**Problem to solve**
Whenever a line contains the string "grid", copy it out of the entries.

(Items listed in a dataset)

*-*-*

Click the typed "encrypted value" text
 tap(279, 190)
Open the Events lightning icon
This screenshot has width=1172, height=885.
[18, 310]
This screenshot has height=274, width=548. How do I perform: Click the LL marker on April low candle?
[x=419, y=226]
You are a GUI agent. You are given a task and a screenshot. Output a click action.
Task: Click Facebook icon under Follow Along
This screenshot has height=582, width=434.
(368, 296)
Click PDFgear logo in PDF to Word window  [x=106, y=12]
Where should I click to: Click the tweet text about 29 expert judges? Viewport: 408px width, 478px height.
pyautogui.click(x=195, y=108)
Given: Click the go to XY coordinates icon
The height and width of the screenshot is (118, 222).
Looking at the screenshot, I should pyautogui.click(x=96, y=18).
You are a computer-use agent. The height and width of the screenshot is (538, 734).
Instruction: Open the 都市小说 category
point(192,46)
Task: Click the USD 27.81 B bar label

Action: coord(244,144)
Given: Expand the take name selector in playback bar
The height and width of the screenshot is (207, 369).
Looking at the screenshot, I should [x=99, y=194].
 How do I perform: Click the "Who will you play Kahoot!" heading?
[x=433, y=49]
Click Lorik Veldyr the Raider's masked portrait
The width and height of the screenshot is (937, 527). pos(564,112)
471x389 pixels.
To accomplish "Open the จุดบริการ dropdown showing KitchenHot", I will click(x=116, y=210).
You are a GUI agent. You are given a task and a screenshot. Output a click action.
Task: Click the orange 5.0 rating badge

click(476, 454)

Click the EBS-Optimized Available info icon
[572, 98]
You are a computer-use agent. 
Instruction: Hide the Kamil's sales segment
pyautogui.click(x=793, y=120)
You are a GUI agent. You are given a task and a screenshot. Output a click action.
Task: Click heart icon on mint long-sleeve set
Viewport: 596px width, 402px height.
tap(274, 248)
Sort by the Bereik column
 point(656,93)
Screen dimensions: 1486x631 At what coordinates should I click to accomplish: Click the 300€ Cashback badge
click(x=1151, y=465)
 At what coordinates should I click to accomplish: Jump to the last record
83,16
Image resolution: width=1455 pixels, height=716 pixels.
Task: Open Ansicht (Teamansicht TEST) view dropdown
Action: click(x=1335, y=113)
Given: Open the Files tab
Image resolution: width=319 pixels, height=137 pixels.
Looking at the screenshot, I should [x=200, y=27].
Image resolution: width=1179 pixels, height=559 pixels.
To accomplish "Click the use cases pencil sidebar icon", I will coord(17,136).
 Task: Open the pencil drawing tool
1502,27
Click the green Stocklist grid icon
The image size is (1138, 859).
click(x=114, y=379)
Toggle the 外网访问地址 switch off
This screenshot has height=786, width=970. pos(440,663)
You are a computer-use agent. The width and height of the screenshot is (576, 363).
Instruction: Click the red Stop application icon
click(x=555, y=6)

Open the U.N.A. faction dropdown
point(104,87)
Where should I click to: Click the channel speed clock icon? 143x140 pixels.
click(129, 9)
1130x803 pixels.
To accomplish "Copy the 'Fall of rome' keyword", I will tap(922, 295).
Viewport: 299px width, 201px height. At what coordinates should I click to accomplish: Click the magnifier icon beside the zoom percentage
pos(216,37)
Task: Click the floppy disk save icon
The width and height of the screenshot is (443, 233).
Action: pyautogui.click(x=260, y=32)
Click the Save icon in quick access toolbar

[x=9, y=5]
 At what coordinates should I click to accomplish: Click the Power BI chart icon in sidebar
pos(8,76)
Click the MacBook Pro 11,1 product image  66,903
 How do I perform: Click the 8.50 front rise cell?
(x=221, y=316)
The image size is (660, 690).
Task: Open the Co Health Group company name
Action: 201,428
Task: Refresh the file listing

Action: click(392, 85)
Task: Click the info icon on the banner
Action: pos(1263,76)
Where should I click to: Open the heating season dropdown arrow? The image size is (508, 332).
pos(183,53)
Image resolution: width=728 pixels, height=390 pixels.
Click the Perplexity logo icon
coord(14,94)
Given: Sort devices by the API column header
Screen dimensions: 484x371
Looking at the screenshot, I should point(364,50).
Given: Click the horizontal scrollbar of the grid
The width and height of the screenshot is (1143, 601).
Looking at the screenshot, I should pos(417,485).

*-*-*

**Output for this exercise**
Click the green Stocklist grid icon
Given: Click the horizontal scrollbar of the grid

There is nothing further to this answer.